No One Lives Forever suggested that an FPS could actually represent a world to explore, not merely a “game board” to move across.
The title of my article is a bit unfair because in truth No One Lives Forever is so much more than just Doom with a female protagonist.
Arriving two years after the original Half-Life, No One Lives Forever shared with that much celebrated game a more careful attention to environmental detail as well as a sense that the FPS could be so much more than a genre about a roving gun hunting monsters or hunting Nazis or hunting monstrous Nazis.
No One Lives Forever is interested in experimenting with the genre, featuring unusual FPS situations (fighting through a shark infested sunken freighter with a spear gun, battling H.A.R.M. agents while falling through the skies, sneaking or shooting or both through a level, and even levels that have little to no shooting in them at all) as well as adding a plethora of gadgets to the usual assortment of guns that shooters are known for.
Additionally, the game leans heavily on the campy charm of the era and cinematic genre that it is inspired by, 1960s spy thrillers of the James Bond variety. Cate Archer, a female spy and thief, whose competence her male counterparts are extremely incredulous about, is awash in a world of stock super spy send ups and a rather absurdist approach to humor overall.
The best moments of the game's comedy come in the form of overheard conversations while Archer is sneaking about a mission. In particular, the game takes a great deal of glee in “developing” the character of the countless thugs and minions that Archer will need to wade through during various missions. We often get to hear what those “monsters” that we normally eradicate without a second thought in an FPS think about their lives, their hobbies, their families, and other mundane things by listening in to their chatter while they patrol, seeking, of course, to put a bullet through the head of our erstwhile heroine.

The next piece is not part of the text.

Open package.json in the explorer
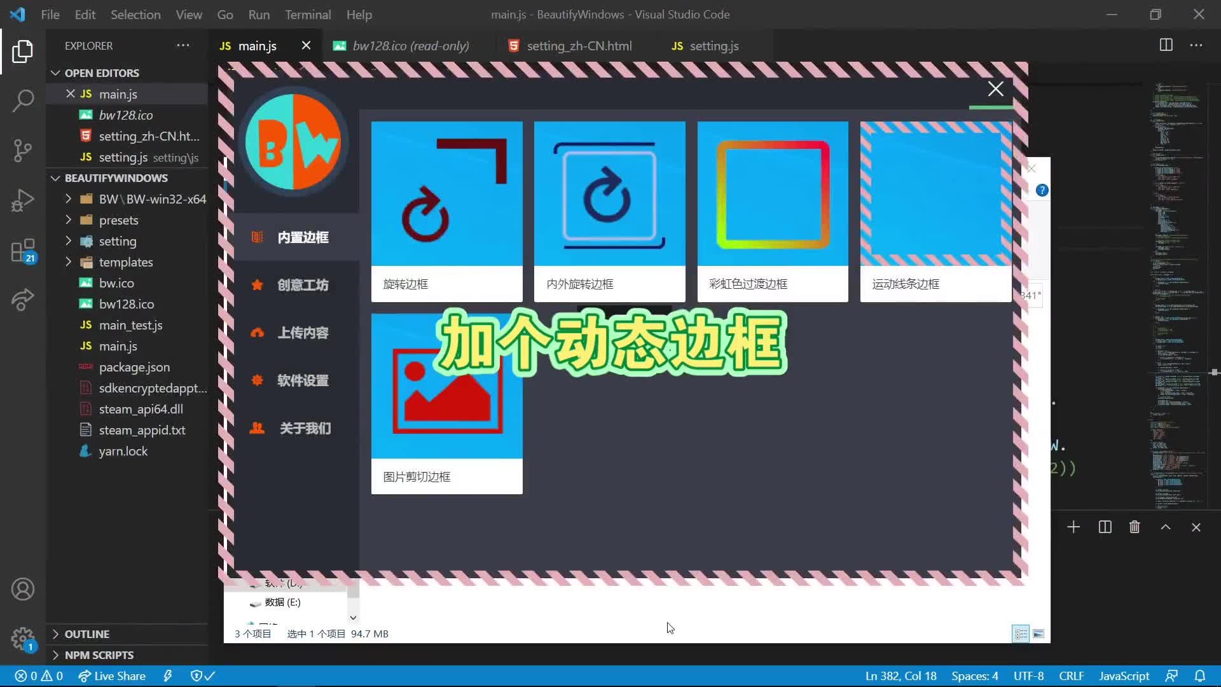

Certainly, No One Lives Forever isn't interested in creating genuine pathos for the faceless enemies that we so often execute in frightening numbers in games. Indeed, part of the cleverness of these sequences in the game is how little we normally even think about these opponents as anything resembling anything with a personality and how it might be funny to see what it is that they do think about before we plug them. And while played for comedy, this does give the game a greater sense of being a living world, rather than the hellish battle arenas of a Doom or a Quake, which seem to only exist for the purpose of housing monstrosities for a nameless, practically faceless protagonist to skillfully execute. These previous FPSes were games, nothing more. But, again, like Half-Life, No One Lives Forever suggests that an FPS could actually represent a world to explore, not merely a “game board” to move across.
Where No One Lives Forever really outshines Half-Life, though, is in the development of an FPS protagonist that actually has a voice and a distinct personality (by contrast to the non-entity that is Gordon Freeman). Admittedly, Archer is a stock character. She is an attractive brunette with an aristocratic bearing and a British accent (*cough* Lara Croft). Nevertheless, Archer works in a game that is full of stock types and more importantly is really of a piece with the narrative genre and time period that the game represents.
The game so emphasizes a “voice” being necessary for an FPS protagonist that it does feature conversation trees and the like (a concept that seems to me largely unheard of in FPSes of the era -- possibly I'm forgetting something, though). These conversations are fun because Archer has essentially two basic modes of discourse: polite and cheeky. I prefer to let Archer be as cheeky as possible given how exasperatingly condescending her male superiors can be.
One unfortunate design decision, though, concerns these dialogue options, as they actually do have some relevance to gameplay. Sometimes Archer can acquire some of the collectibles (intelligence items) that increase your end mission score and may factor into awards at the end of a level by responding in particular ways during conversations with characters. The unfortunate part about this mechanic is that it essentially only rewards Archer if she acts like a “good girl.” In other words, it is polite responses that get those she is speaking to to cough up these pieces of information.
For my part, I prefer to eschew pursuing a “high score” in the game, though as I would rather let Archer be herself and let the boys “have it” verbally when it seems most appropriate to me. Screw the congratulatory nature of the end of level stats screen – for me, the character takes precedence. And, again, this is part of what makes No One Lives Forever such a good experience. It is an FPS that actually has real character.
No One Lives Forever is one of those gaming classics that I hear a few talk about with reverent tones, but it is also a game that I missed playing a decade ago. I'm glad that I am playing it now, though. It seems worth the effort to reconsider, as it really does offer some great moments. The game has its faults (especially its pacing -- levels tend to go on entirely too long -- though in my mind this is a problem that is common to most FPSes of the era and often persists today), but I can see why it maintains its cult status as one of those games that you really should have played.
It really is a title that looks forward to more interesting modern FPSes and FPS-style games like Portal, Bioshock, or Call of Duty 4: Modern Warfare. Looking back at it does allow one to also clearly see how the industry has moved forward, and frankly, this now retro title still has a few tricks up its sleeve that still could inspire more innovative approaches to a genre that too often only concerns itself with shooting holes in bad things and not enough time considering what its perspective on play can potentially allow for.